→ EXERCISE DATA:
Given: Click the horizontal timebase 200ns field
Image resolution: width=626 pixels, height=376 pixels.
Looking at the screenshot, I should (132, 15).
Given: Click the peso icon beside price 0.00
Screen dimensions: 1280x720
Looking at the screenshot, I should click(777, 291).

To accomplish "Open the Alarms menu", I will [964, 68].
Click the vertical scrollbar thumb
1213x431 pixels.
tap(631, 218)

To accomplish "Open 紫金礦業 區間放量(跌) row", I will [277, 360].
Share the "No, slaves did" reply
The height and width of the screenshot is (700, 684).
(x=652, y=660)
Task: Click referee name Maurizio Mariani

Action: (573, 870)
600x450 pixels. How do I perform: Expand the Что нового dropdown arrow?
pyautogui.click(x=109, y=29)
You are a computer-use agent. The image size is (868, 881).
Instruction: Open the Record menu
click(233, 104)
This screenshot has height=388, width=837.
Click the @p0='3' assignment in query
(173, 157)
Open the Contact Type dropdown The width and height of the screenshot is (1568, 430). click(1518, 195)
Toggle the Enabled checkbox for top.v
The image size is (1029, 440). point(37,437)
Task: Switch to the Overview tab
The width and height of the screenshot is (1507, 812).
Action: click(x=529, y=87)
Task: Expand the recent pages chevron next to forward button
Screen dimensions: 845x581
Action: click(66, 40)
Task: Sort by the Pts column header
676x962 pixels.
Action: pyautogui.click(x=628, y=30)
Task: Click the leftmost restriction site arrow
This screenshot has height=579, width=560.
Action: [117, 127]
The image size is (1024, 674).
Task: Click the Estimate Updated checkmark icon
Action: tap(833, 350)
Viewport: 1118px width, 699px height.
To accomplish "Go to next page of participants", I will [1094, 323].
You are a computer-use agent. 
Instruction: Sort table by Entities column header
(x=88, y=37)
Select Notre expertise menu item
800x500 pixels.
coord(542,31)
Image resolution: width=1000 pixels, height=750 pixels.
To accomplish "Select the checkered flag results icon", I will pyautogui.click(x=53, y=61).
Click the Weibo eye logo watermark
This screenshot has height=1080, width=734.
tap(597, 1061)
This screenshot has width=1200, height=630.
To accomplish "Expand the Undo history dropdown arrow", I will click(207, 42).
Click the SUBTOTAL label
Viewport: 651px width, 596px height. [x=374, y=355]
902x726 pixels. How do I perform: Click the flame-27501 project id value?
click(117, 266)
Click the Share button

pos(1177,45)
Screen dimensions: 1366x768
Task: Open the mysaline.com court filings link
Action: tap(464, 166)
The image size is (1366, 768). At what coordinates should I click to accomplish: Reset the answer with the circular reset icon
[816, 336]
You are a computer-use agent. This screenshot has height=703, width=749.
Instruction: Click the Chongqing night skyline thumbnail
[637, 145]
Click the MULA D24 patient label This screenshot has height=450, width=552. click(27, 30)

→ EXERCISE BRIEF: Would you reproduce all the entries exactly?

→ SOLUTION TO THIS PROBLEM:
Given: Click the horizontal timebase 200ns field
Image resolution: width=626 pixels, height=376 pixels.
Looking at the screenshot, I should (132, 15).
Given: Click the peso icon beside price 0.00
Screen dimensions: 1280x720
Looking at the screenshot, I should click(777, 291).

To accomplish "Open the Alarms menu", I will [964, 68].
Click the vertical scrollbar thumb
1213x431 pixels.
tap(631, 218)

To accomplish "Open 紫金礦業 區間放量(跌) row", I will [277, 360].
Share the "No, slaves did" reply
The height and width of the screenshot is (700, 684).
(x=652, y=660)
Task: Click referee name Maurizio Mariani

Action: (573, 870)
600x450 pixels. How do I perform: Expand the Что нового dropdown arrow?
pyautogui.click(x=109, y=29)
You are a computer-use agent. The image size is (868, 881).
Instruction: Open the Record menu
click(233, 104)
This screenshot has height=388, width=837.
Click the @p0='3' assignment in query
(173, 157)
Open the Contact Type dropdown The width and height of the screenshot is (1568, 430). click(1518, 195)
Toggle the Enabled checkbox for top.v
The image size is (1029, 440). point(37,437)
Task: Switch to the Overview tab
The width and height of the screenshot is (1507, 812).
Action: click(x=529, y=87)
Task: Expand the recent pages chevron next to forward button
Screen dimensions: 845x581
Action: click(66, 40)
Task: Sort by the Pts column header
676x962 pixels.
Action: pyautogui.click(x=628, y=30)
Task: Click the leftmost restriction site arrow
This screenshot has height=579, width=560.
Action: [117, 127]
The image size is (1024, 674).
Task: Click the Estimate Updated checkmark icon
Action: tap(833, 350)
Viewport: 1118px width, 699px height.
To accomplish "Go to next page of participants", I will [1094, 323].
You are a computer-use agent. 
Instruction: Sort table by Entities column header
(x=88, y=37)
Select Notre expertise menu item
800x500 pixels.
coord(542,31)
Image resolution: width=1000 pixels, height=750 pixels.
To accomplish "Select the checkered flag results icon", I will pyautogui.click(x=53, y=61).
Click the Weibo eye logo watermark
This screenshot has height=1080, width=734.
tap(597, 1061)
This screenshot has width=1200, height=630.
To accomplish "Expand the Undo history dropdown arrow", I will click(207, 42).
Click the SUBTOTAL label
Viewport: 651px width, 596px height. [x=374, y=355]
902x726 pixels. How do I perform: Click the flame-27501 project id value?
click(117, 266)
Click the Share button

pos(1177,45)
Screen dimensions: 1366x768
Task: Open the mysaline.com court filings link
Action: tap(464, 166)
The image size is (1366, 768). At what coordinates should I click to accomplish: Reset the answer with the circular reset icon
[816, 336]
You are a computer-use agent. This screenshot has height=703, width=749.
Instruction: Click the Chongqing night skyline thumbnail
[637, 145]
Click the MULA D24 patient label This screenshot has height=450, width=552. click(27, 30)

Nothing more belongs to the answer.